Cloacaenodin

Biosynthesized by Enterobacter hormaechei strain LB3 (isolated from long beans), Enterobacter cloacae strain B2 (bitter gourd), and Enterobacter kobei strain 15727 (human sputum, China). Discovered via precursor-centric genome mining and heterologous expression by the A. James Link lab at Princeton University (2022).

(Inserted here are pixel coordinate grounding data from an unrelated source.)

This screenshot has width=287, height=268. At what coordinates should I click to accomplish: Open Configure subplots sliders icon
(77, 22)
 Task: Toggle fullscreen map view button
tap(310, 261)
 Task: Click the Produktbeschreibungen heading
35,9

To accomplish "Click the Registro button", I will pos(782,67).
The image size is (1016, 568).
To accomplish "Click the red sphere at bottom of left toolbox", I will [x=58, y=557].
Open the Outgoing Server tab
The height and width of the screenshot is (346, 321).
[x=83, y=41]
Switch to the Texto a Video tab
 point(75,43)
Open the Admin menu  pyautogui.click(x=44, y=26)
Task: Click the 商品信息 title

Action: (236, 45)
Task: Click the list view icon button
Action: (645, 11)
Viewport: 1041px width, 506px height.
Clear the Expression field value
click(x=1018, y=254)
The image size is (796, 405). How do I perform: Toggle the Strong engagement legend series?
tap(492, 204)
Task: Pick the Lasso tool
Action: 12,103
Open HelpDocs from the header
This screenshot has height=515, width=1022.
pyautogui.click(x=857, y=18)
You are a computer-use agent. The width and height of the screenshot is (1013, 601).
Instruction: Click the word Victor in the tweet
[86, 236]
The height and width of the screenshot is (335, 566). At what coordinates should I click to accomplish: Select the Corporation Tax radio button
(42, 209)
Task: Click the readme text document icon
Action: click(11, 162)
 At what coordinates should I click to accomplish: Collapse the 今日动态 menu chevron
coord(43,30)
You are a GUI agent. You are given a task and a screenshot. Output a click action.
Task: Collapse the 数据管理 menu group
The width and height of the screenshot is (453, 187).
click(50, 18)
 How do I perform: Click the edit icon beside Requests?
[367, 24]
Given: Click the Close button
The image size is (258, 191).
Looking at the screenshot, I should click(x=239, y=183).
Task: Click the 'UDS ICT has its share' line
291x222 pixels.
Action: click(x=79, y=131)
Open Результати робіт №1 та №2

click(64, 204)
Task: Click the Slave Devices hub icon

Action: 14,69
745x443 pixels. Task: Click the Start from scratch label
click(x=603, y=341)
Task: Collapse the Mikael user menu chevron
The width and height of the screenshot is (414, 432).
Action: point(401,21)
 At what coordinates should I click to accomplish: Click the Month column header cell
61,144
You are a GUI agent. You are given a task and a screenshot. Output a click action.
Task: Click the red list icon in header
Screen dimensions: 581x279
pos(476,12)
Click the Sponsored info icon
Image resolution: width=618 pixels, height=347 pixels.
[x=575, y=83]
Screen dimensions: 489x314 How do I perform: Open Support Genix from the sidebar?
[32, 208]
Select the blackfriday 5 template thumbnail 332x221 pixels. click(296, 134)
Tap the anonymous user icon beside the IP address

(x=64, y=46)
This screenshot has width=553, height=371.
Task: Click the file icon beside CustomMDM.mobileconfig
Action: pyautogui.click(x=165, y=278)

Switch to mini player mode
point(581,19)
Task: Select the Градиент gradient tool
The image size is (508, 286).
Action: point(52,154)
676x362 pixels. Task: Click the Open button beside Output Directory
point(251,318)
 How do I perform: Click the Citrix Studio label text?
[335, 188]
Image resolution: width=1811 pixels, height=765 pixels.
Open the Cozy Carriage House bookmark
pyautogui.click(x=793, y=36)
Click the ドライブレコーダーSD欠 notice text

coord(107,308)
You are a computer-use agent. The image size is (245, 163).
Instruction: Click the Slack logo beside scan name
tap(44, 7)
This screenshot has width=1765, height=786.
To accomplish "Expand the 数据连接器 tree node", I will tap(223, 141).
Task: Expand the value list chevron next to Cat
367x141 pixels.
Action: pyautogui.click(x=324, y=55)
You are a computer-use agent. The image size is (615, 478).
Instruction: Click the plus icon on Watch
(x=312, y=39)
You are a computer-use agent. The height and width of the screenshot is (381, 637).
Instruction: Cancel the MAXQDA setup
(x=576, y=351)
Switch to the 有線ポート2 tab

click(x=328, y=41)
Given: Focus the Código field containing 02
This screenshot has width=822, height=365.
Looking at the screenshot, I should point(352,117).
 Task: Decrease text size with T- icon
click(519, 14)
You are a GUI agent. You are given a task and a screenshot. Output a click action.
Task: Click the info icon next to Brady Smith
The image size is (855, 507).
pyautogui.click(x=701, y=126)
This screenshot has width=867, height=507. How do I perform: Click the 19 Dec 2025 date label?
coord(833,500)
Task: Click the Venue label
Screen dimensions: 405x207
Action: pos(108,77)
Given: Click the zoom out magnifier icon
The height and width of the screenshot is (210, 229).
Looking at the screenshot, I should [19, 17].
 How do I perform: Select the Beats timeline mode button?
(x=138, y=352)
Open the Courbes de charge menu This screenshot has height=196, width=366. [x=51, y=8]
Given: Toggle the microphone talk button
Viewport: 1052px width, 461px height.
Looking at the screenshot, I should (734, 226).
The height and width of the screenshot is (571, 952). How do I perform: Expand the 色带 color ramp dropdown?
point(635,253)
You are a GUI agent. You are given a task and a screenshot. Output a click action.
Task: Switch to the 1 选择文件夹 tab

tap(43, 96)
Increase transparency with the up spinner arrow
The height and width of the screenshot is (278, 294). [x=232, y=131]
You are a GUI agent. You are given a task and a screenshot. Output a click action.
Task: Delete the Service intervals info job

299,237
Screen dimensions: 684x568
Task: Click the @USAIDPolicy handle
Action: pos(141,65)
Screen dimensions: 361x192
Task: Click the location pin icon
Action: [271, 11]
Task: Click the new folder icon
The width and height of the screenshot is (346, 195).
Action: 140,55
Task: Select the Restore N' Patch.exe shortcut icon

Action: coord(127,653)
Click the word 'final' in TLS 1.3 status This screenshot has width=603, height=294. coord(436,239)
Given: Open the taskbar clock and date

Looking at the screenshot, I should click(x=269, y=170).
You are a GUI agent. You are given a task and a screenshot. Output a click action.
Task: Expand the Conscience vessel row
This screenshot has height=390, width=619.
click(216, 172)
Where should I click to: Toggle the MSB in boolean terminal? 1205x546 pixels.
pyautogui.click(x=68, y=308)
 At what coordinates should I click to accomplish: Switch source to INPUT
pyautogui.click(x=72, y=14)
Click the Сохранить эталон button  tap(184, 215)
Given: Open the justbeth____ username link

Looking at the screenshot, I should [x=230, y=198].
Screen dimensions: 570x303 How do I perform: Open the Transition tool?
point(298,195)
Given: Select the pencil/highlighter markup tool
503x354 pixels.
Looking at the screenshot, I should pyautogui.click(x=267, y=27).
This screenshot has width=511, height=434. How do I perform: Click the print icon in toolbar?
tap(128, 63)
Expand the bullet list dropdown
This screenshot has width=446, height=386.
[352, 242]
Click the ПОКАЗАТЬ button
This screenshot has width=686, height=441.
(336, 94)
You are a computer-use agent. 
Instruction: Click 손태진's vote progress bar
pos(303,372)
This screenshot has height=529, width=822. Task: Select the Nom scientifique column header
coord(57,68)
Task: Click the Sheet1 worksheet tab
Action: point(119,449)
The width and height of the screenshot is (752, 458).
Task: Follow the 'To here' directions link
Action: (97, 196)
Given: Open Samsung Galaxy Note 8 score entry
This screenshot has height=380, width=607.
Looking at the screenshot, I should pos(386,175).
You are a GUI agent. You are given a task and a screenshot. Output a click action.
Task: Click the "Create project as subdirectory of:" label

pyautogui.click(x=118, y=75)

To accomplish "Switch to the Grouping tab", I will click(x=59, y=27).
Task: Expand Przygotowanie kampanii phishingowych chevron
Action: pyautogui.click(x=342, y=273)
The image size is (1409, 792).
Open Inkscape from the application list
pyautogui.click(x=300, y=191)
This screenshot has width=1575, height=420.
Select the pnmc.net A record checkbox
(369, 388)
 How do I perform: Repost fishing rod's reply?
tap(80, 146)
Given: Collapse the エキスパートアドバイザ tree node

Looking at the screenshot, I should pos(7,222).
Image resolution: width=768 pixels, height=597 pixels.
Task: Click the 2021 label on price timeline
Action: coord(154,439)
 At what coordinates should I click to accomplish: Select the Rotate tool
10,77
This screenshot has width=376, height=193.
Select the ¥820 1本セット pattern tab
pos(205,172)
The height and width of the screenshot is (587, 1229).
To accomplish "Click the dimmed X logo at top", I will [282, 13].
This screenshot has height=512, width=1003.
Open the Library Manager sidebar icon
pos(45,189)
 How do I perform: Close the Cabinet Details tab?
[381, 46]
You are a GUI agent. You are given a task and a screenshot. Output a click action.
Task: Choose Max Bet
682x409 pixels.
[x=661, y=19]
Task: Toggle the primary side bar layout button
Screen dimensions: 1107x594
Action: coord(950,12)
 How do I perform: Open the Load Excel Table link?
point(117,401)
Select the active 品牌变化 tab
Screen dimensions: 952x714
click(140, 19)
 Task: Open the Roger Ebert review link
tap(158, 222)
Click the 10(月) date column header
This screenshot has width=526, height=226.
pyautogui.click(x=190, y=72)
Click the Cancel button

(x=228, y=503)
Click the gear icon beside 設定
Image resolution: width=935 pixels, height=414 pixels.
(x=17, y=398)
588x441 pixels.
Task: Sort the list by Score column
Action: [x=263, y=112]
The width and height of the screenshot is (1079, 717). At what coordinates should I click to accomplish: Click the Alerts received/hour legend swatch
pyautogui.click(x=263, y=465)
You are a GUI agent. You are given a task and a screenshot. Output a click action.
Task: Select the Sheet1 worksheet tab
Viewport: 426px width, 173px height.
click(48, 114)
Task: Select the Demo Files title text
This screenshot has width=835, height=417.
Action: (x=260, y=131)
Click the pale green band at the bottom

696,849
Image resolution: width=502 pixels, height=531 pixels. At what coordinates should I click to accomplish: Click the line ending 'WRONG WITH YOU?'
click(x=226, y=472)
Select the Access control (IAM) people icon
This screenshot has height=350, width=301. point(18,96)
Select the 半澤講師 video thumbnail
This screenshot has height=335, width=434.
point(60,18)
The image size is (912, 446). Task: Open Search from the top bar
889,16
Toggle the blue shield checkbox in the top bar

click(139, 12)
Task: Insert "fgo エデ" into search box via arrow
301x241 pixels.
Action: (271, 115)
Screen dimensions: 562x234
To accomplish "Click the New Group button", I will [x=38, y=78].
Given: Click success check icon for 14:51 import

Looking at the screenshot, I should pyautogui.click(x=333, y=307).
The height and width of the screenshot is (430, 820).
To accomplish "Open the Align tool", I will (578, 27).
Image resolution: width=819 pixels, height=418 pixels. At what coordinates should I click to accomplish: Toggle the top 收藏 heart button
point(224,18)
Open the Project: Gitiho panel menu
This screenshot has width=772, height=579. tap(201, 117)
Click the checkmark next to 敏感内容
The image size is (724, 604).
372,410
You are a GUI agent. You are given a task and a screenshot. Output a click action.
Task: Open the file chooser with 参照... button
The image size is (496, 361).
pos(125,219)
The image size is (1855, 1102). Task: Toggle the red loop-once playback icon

Two-step active import followed by RNA polymerase (RNAP) inhibition. Step 1 — outer membrane: cloacaenodin is captured by CloU, a strain-specific TonB-dependent transporter (TBDT) distinct from FhuA/PupB used by related lasso peptides. Step 2 — inner membrane: SbmA translocates the peptide into the cytoplasm. Once inside, conserved Tyr residues (analogous to microcin J25) are hypothesized to block the RNAP secondary channel, halting NTP entry and preventing trigger-loop folding. Sub-MIC concentrations induce bacterial filamentation, consistent with RNAP inhibition. Selective spectrum is primarily governed by CloU distribution — strains lacking CloU are intrinsically resistant.

Selective bactericidal/bacteriostatic activity against Enterobacter cloacae complex members, including carbapenem-resistant clinical isolates (CRE). No activity against E. coli MG1655, Salmonella enterica, Klebsiella aerogenes, or Bacillus subtilis under standard conditions.